(Beginning of SUPPLIED DATA)

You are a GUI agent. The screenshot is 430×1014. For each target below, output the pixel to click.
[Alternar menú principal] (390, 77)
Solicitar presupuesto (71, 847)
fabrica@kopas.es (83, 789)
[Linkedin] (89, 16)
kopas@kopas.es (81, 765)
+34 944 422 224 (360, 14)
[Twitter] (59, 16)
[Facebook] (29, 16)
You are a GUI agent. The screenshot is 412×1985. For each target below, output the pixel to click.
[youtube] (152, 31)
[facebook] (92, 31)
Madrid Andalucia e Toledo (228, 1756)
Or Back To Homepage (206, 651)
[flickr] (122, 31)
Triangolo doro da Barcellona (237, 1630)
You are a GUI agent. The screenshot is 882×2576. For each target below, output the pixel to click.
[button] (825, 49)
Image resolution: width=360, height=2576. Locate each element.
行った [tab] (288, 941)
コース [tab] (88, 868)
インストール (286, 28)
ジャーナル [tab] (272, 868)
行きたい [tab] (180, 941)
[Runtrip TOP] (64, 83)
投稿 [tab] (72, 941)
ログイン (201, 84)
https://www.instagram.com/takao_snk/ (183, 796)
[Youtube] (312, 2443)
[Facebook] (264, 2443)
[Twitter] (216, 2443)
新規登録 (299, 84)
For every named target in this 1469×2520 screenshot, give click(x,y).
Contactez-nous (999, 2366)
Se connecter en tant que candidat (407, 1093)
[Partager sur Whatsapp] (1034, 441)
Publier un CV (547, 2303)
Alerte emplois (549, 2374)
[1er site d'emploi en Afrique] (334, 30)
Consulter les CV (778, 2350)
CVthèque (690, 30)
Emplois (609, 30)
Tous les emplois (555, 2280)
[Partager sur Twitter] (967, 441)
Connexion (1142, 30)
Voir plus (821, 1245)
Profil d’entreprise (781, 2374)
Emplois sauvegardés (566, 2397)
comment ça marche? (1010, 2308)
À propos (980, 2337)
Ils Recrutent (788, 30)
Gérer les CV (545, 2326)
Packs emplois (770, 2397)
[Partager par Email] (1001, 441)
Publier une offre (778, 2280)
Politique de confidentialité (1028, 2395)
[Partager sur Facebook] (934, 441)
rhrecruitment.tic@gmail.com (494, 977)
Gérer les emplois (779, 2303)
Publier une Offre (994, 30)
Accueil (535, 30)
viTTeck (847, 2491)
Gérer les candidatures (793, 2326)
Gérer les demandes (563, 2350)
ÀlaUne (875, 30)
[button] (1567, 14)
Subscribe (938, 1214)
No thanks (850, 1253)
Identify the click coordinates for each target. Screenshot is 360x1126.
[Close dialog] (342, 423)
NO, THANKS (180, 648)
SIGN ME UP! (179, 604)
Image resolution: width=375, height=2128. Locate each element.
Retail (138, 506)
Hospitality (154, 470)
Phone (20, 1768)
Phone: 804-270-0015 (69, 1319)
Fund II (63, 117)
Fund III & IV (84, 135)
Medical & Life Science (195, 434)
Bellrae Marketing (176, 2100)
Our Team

(End of SUPPLIED DATA)

Every line in the listing above should be repeated exactly.

You are a GUI agent. The screenshot is 430×1014. For each target below, output the pixel to click.
[Alternar menú principal] (390, 77)
Solicitar presupuesto (71, 847)
fabrica@kopas.es (83, 789)
[Linkedin] (89, 16)
kopas@kopas.es (81, 765)
+34 944 422 224 (360, 14)
[Twitter] (59, 16)
[Facebook] (29, 16)
You are a GUI agent. The screenshot is 412×1985. For each target below, output the pixel to click.
[youtube] (152, 31)
[facebook] (92, 31)
Madrid Andalucia e Toledo (228, 1756)
Or Back To Homepage (206, 651)
[flickr] (122, 31)
Triangolo doro da Barcellona (237, 1630)
You are a GUI agent. The screenshot is 882×2576. For each target below, output the pixel to click.
[button] (825, 49)
Image resolution: width=360, height=2576. Locate each element.
行った [tab] (288, 941)
コース [tab] (88, 868)
インストール (286, 28)
ジャーナル [tab] (272, 868)
行きたい [tab] (180, 941)
[Runtrip TOP] (64, 83)
投稿 [tab] (72, 941)
ログイン (201, 84)
https://www.instagram.com/takao_snk/ (183, 796)
[Youtube] (312, 2443)
[Facebook] (264, 2443)
[Twitter] (216, 2443)
新規登録 (299, 84)
For every named target in this 1469×2520 screenshot, give click(x,y).
Contactez-nous (999, 2366)
Se connecter en tant que candidat (407, 1093)
[Partager sur Whatsapp] (1034, 441)
Publier un CV (547, 2303)
Alerte emplois (549, 2374)
[1er site d'emploi en Afrique] (334, 30)
Consulter les CV (778, 2350)
CVthèque (690, 30)
Emplois (609, 30)
Tous les emplois (555, 2280)
[Partager sur Twitter] (967, 441)
Connexion (1142, 30)
Voir plus (821, 1245)
Profil d’entreprise (781, 2374)
Emplois sauvegardés (566, 2397)
comment ça marche? (1010, 2308)
À propos (980, 2337)
Ils Recrutent (788, 30)
Gérer les CV (545, 2326)
Packs emplois (770, 2397)
[Partager par Email] (1001, 441)
Publier une offre (778, 2280)
Politique de confidentialité (1028, 2395)
[Partager sur Facebook] (934, 441)
rhrecruitment.tic@gmail.com (494, 977)
Gérer les emplois (779, 2303)
Publier une Offre (994, 30)
Accueil (535, 30)
viTTeck (847, 2491)
Gérer les candidatures (793, 2326)
Gérer les demandes (563, 2350)
ÀlaUne (875, 30)
[button] (1567, 14)
Subscribe (938, 1214)
No thanks (850, 1253)
Identify the click coordinates for each target. Screenshot is 360x1126.
[Close dialog] (342, 423)
NO, THANKS (180, 648)
SIGN ME UP! (179, 604)
Image resolution: width=375, height=2128. Locate each element.
Retail (138, 506)
Hospitality (154, 470)
Phone (20, 1768)
Phone: 804-270-0015 (69, 1319)
Fund II (63, 117)
Fund III & IV (84, 135)
Medical & Life Science (195, 434)
Bellrae Marketing (176, 2100)
Our Team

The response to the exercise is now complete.